Porsche GT4, GT3 ve GT3 RS Pist Sürüşü, Porsche Leipzig

 Porsche Leipzig'de bulunma sebebim, yukarıdaki üç modeli (GT3 RS, 911 GT3, Cayman GT4) kullanmak. En önde giden GT3 Cup Car'ın ise, sadece yolcu koltuğuna oturmakla yetineceğim.
Korkuyorum, çünkü sabah saatlerinde Leipzig’e ayak bastığımdan beri yağmur dinmedi. Merak etmeyin, şimşekten ya da karanlıktan korkmayacak kadar büyüdüm. Sadece yarın Porsche’nin en hırçın yol otomobillerini mükemmel bir sürüş pistinde limitlerinde kullanacağım ve yolun ıslak olması bu canavarları dizginlememde bana hiç yardımcı olmayacak. Dahası pist sürüşü, güvenlik önlemleri nedeniyle hayal ettiğim kadar eğlenceli geçemeyecek...
Leipzig Test Pisti, Porsche Leipzig fabrikası ve müşteri merkezi ile aynı kampuste yer alıyor. Pisti özel kılan ise, dünyanın önemli pistlerindeki ünlü virajlardan oluşuyor olması. Başka bir deyişle, burada atılan bir tur dünyayı dolaşmaya bedel. :)
Burası sadece bir fabrika olmanın çok ötesinde, kapsamlı bir Porsche merkezi. Cayenne, Panamera ve Cayman modellerinin üretildiği fabrikanın hemen yanı başında bir sürüş pisti var. Bu pist, dünyadaki çeşitli pistlerin en keyifli virajlarının birleşiminden oluşuyor. Başka bir deyişle, Leipzig pistinde tek bir tur attığınız zaman dünyanın çeşitli yerlerindeki özel pistlerden birer parça deneyimlemiş oluyorsunuz. Bu pisti, en saldırgan Porschelerle turlayacağımı bilmek ise, normalde 80 atış/dk olan nabzımı 160 atış/dk seviyesine çıkarmaya yetiyor.
Porsche Cayman GT4, 911 GT3, GT3 RS, GT3 Cup Car.
Lava Orange rengiyle GT3 RS, görsel olarak da büyülüyor.
Ertesi gün sabah erkenden Porsche Leipzig’e vardığımda korkum dinmişti, çünkü hava şimdilik kuruydu. Evet bulutlar hala havada cirit atıyor, ama en azıdan öğlene kadar yağış beklenmiyor. Dahası, dün yağan yağmur pistteki tüm kiri ve tozu temizlemiş. Asfaltın en saf hali beni bekliyor. En hırçın Porscheleri deneyimlemek için sabırsızlanıyorum.  İçimdeki “Bilgilendirme toplantısını hızlıca bitirin ki bir an önce sürüşe geçelim” zerzenişinin sebebi de tamamen bu yüzden.

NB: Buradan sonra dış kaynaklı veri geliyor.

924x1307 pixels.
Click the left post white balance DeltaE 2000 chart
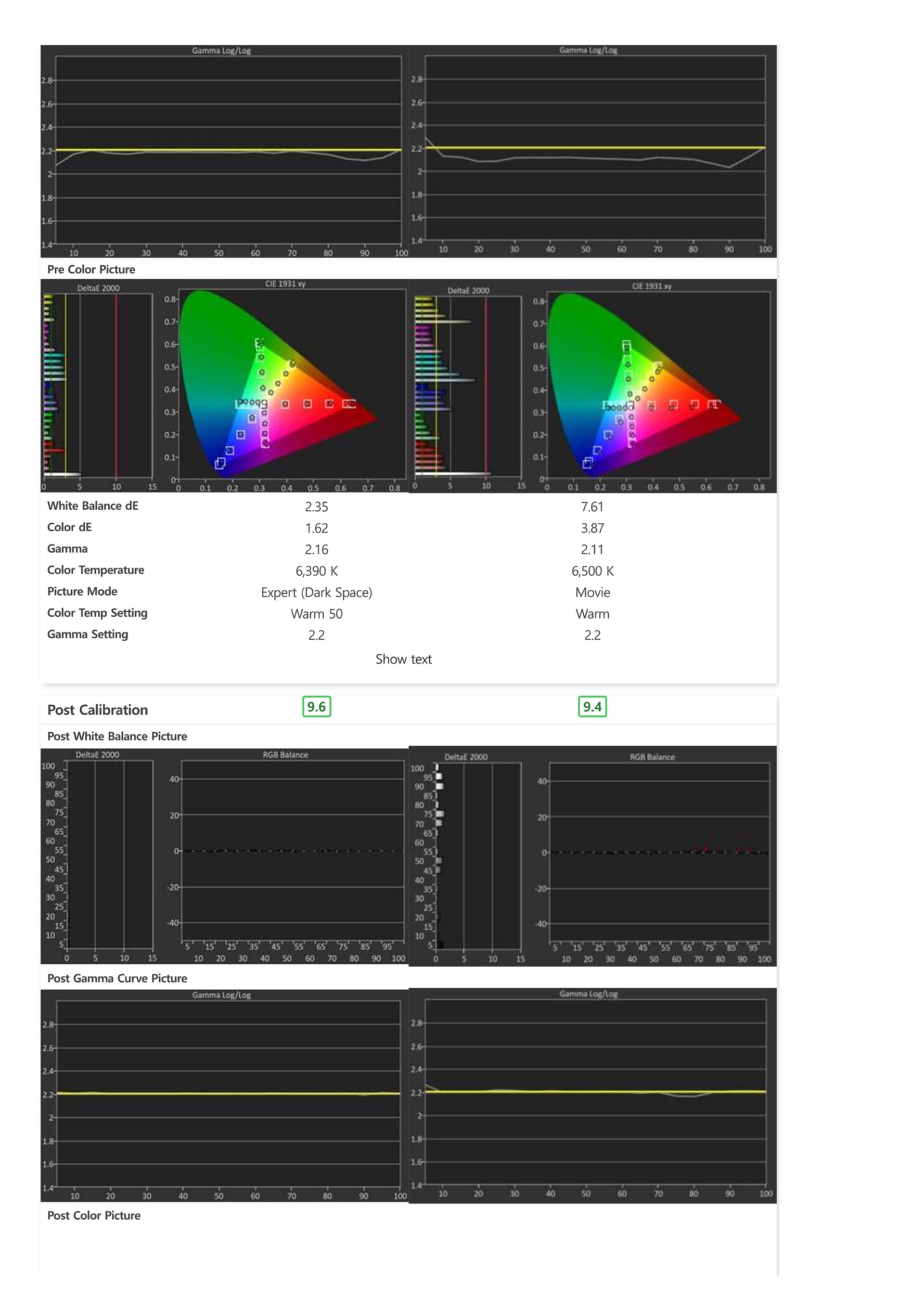point(98,856)
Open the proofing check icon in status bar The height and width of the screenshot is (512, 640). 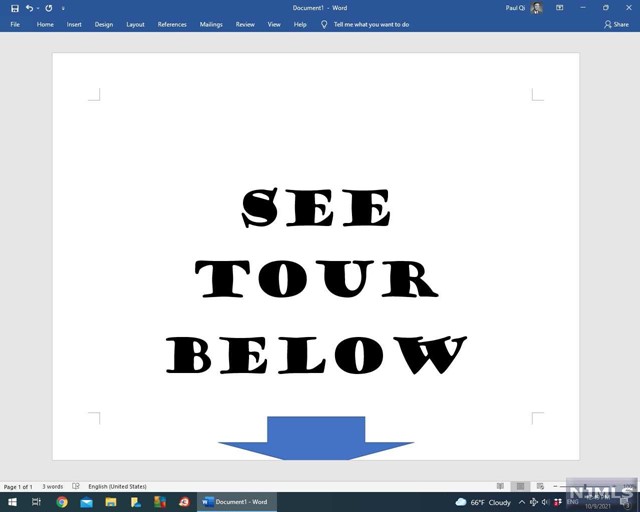coord(76,487)
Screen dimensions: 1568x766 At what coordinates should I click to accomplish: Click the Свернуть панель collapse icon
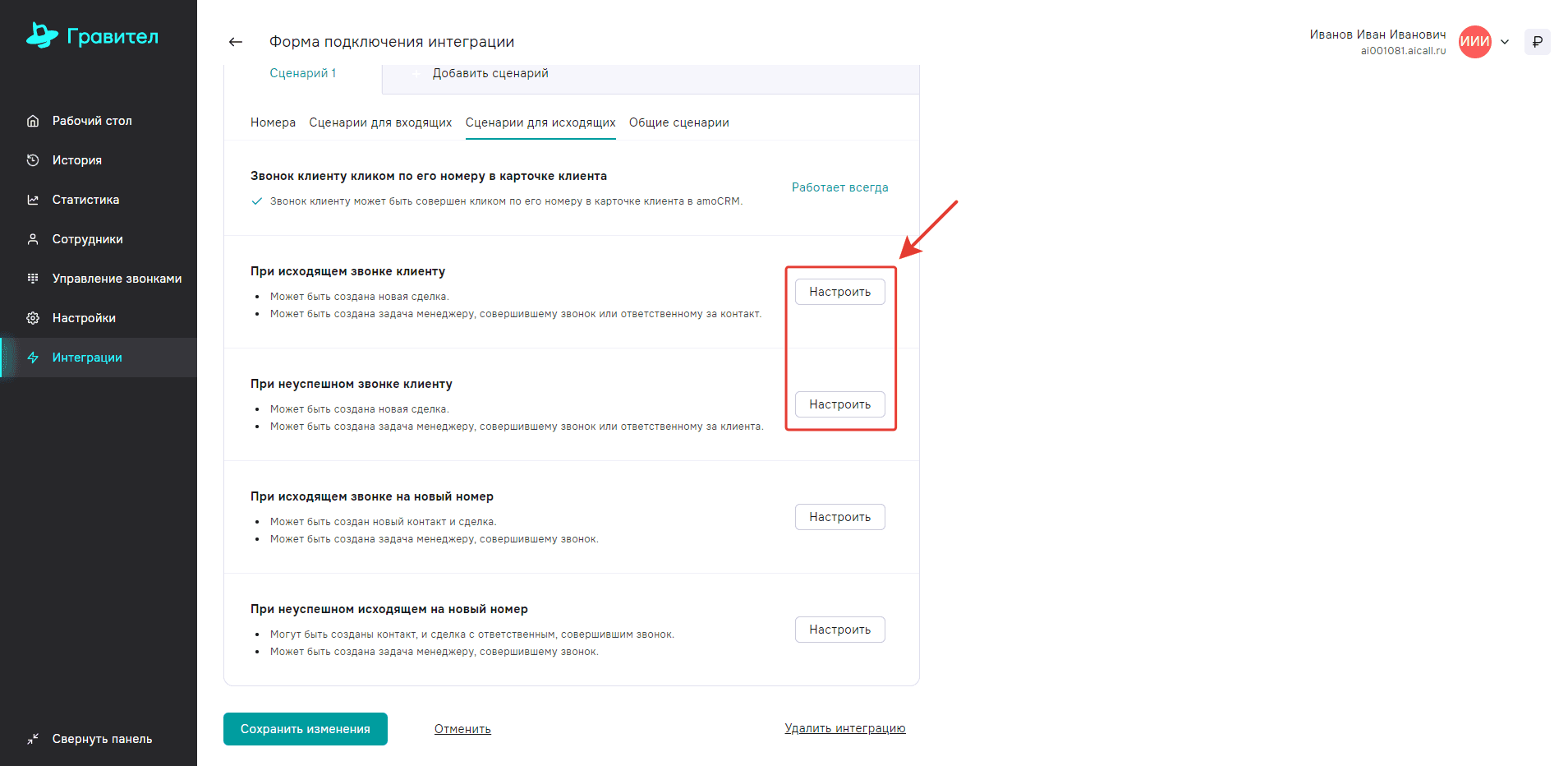click(x=33, y=739)
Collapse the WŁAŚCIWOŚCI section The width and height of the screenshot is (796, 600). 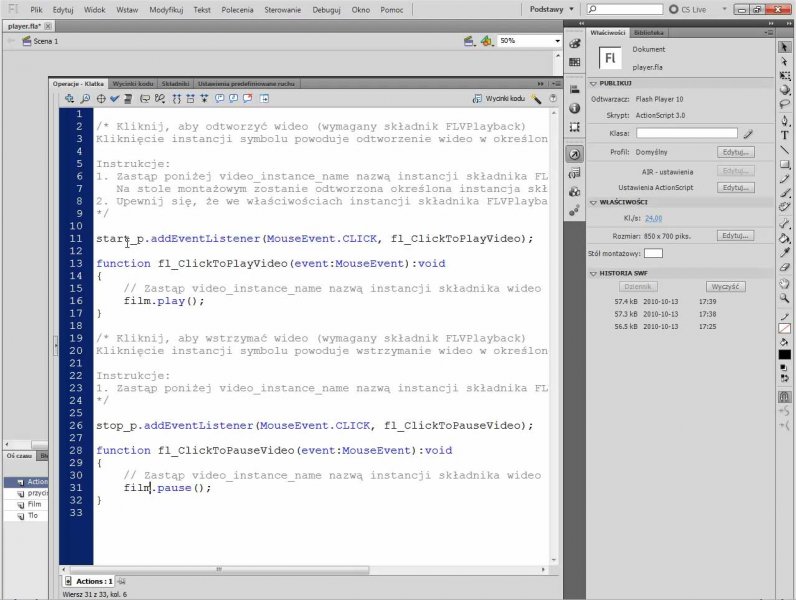594,201
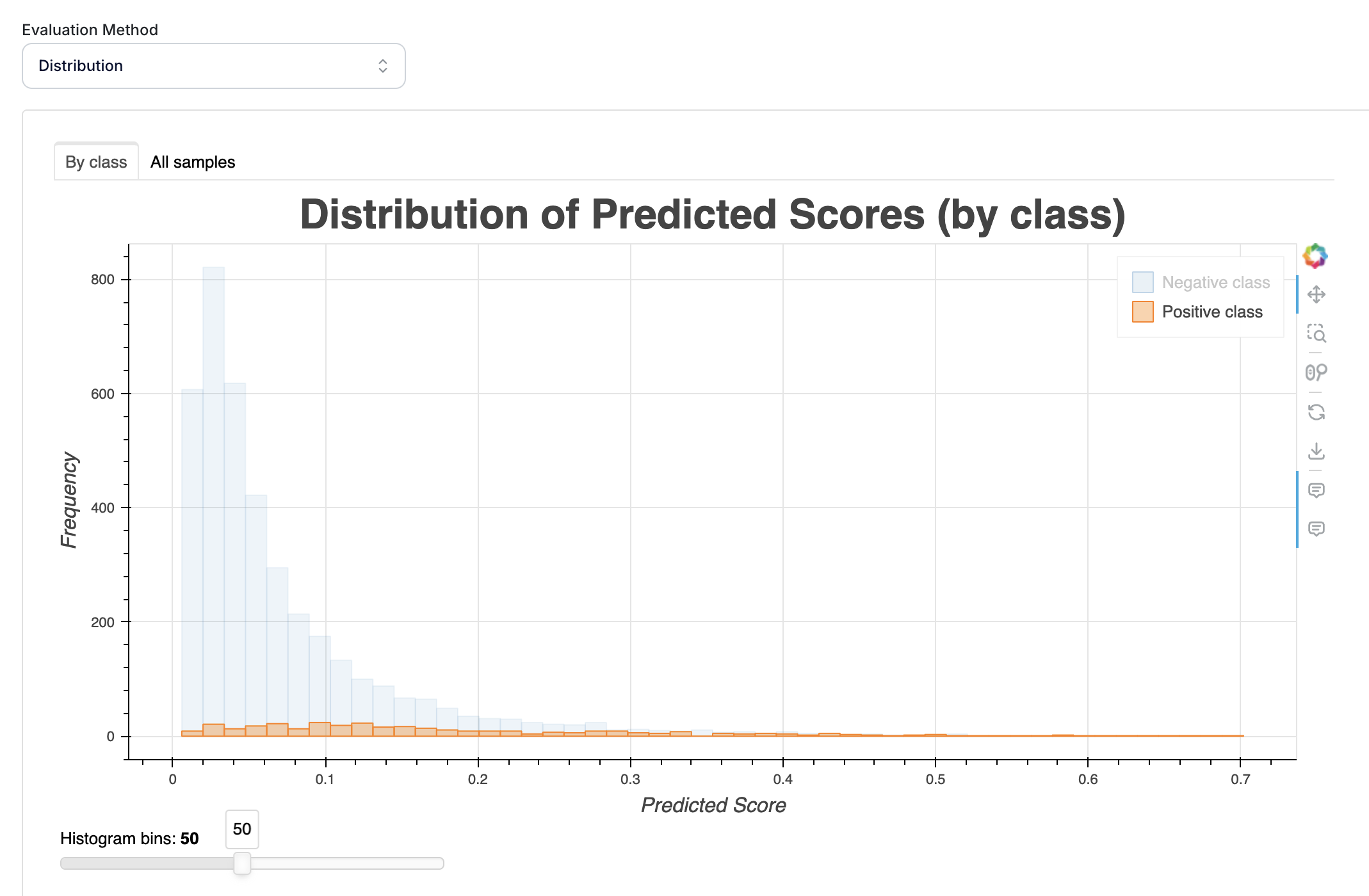Hide the Positive class series via legend label
The image size is (1369, 896).
point(1212,312)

Otomobil sürmek ciddi bir iştir. Hele ki sürdüğünüz otomobil bir
Porsche GT3 RS ise, işinizi daha da ciddiye almanız yararınızadır. 
Pitte üç özel model arka arkaya bekliyor. Cayman GT4, 911 GT3, ve 911 GT3 RS. Güçlerinin toplamı tamı tamına 1350 beygir eden bu canavarların her biriyle dörder atacağız. Kalp atışlarımızı düşürmek için verilecek 10 dk’lık kısa aranın ardından üçer tur daha atma sözümüz var.

GT3'ün (kırmızı olan) arka kanadı gerçekten devasa. GT3 RS'i (gri)
gördükten sonraysa, GT3'ün kanadının normal ölçülerde
olduğunu düşünüyorsunuz.  
911 GT3 ile başlıyorum. GT3’te 3.8 litrelik boxer motor görev yapıyor. 475 beygir güç üreten bu motor Carrera S’deki motorun geliştirilmiş bir versiyonu. Motorda ve şaside kullanılan parçaların çoğu GT3’e özel. Bu yüzden sürüş anlamında iki modelin arasında dağlar kadar fark var.
Gövdedeki aerodinamik eklentiler, GT otomobillerinin standart
Porsche'lere göre yola daha fazla tutunmasını sağlıyor. 



Direksiyon ve gaz tepkisi çok keskin. Keza frenler de aynı şekilde. GT3 sadece PDK şanzımanla birlikte alınabiliyor. Bu duruma isyan eden manuel şanzıman meraklıl olsa da Porsche’nin otomatik şanzıman tercih etmesinin haklı bir sebebi var: Hiçbir insanoğlu PDK’dan daha hızlı vites değiştiremez ve GT3, sadece en kusursuza sahip olmak isteyenler için yaratıldı. 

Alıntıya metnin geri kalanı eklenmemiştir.